Task directions: Determine how many of the lines below include "click", then respond with that number and no other text.

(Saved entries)
---

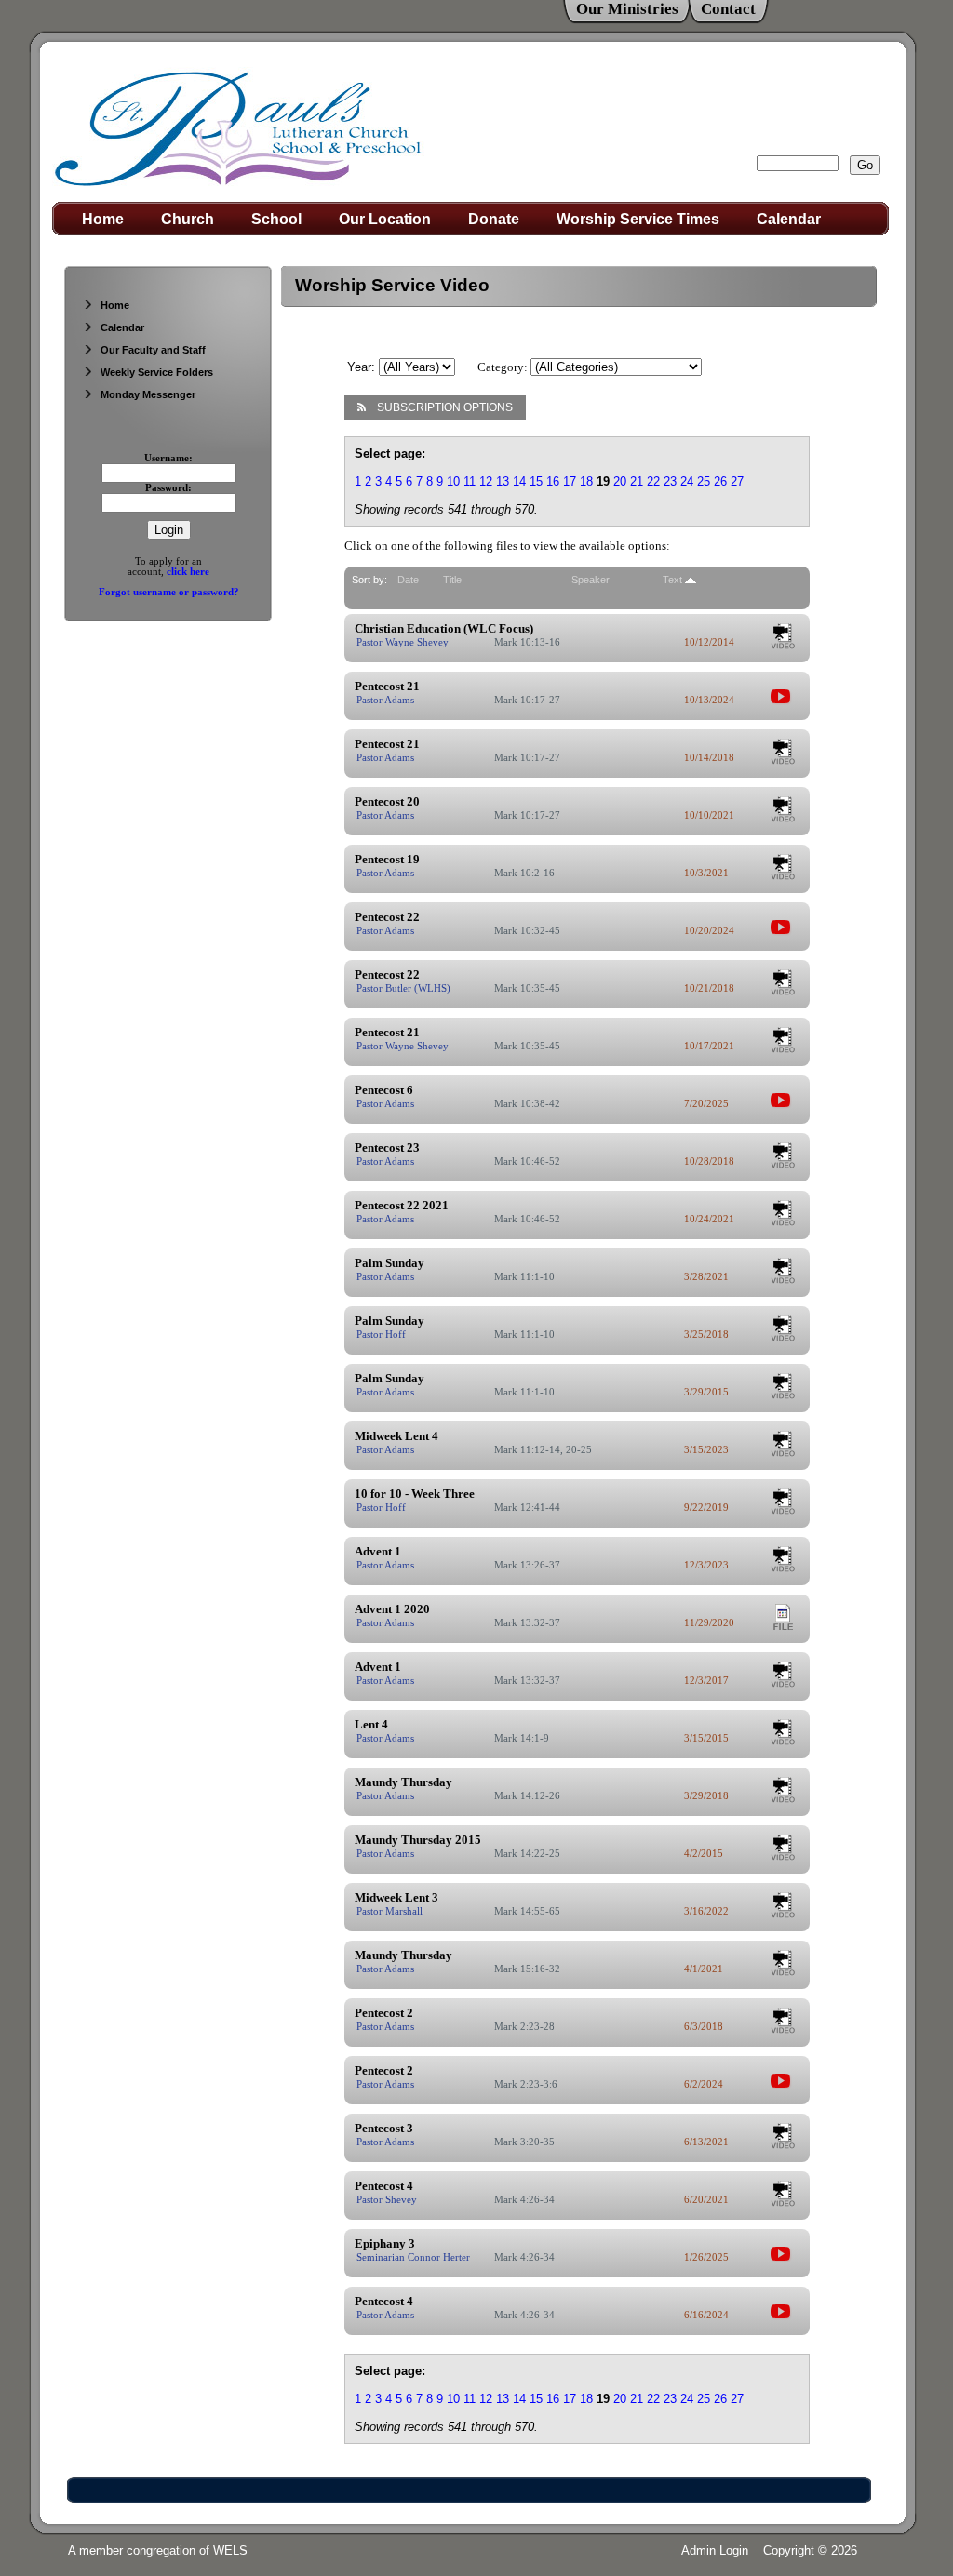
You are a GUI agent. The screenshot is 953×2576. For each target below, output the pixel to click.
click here (188, 572)
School (276, 219)
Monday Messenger (148, 394)
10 (453, 481)
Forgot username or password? (169, 592)
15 (536, 481)
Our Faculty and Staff (153, 349)
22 (653, 481)
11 (469, 481)
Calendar (789, 219)
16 (552, 481)
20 (619, 481)
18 (586, 481)
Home (103, 219)
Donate (493, 219)
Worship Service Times (638, 219)
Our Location (385, 219)
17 (569, 481)
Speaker (590, 579)
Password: (168, 488)
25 (703, 481)
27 (737, 481)
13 (502, 481)
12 (485, 481)
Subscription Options (445, 407)
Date (408, 579)
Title (452, 579)
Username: (168, 458)
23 (670, 481)
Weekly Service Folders (157, 372)
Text (672, 579)
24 (686, 481)
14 (519, 481)
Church (187, 219)
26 (720, 481)
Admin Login (714, 2550)
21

---

Expected answer: 2